Busch was one of 950,000 German immigrants who came to the U.S. during the 1850s, many of whom became brewers. Though others stayed in eastern brewing powerhouses like New York and Philadelphia, many continued their journey to Midwestern cities like Chicago, Cincinnati, Milwaukee, and St. Louis, at times accounting for 25-40% of the local population.
Busch’s muddy, unceremonious arrival in St. Louis, as portrayed in the Budweiser ad, speaks to the rugged frontier lifestyle of these cities’ early years. Chicago’s downtown streets, for example, bore no semblance of pavement before 1855, and were impassible following any measurable rain.
Nor were the locals always welcoming. In the ad, a native-born American channels Martin Scorsese’s Gangs of New York by shoving Busch and yelling “You’re not wanted here!” and “Go back home!” This hostility overwhelmingly came from the large and politically successful anti-immigrant factions of the 1850s.

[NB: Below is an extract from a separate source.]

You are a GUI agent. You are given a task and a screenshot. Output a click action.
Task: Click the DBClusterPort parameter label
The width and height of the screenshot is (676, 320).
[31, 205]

Organized into the American Party, also known as Know-Nothings, some Americans objected to the rising tide of immigrants, German and otherwise, as lower class undesirables, competition for labor, and undeserving recipients of American citizenship. German beer did not escape their ire. Know-Nothings often joined temperance reformers in decrying beer-swilling Germans, like the whiskey-tippling Irish, as a source of degeneration in American society.

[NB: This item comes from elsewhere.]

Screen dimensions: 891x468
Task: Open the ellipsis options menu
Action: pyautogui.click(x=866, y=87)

But, for German-American brewers and imbibers alike, beer made up a significant part of their dual cultural identity—one they were determined to defend in Germany and in their new American homes. Lager beer was not only a German style of beer, it was at times a centerpiece of ethnic expression. Back in Munich or Frankfurt, modest increases in the price of beer led to riots, and in America the freedom to consume fizzy lager in family-friendly outdoor beer gardens (especially on Sundays after church services) served as both a demonstration of economic freedom and a cultural anchor in a new home.
German immigrants also adapted their beer for American lifestyles, serving lager in traditional saloons defined by brass rails and overwhelmingly male clienteles. The brewers themselves were likewise viewed by fellow Germans as hardworking entrepreneurs, using an albeit controversial product to forge a livelihood on American terms and navigating an increasingly capitalist and economically liberal nation.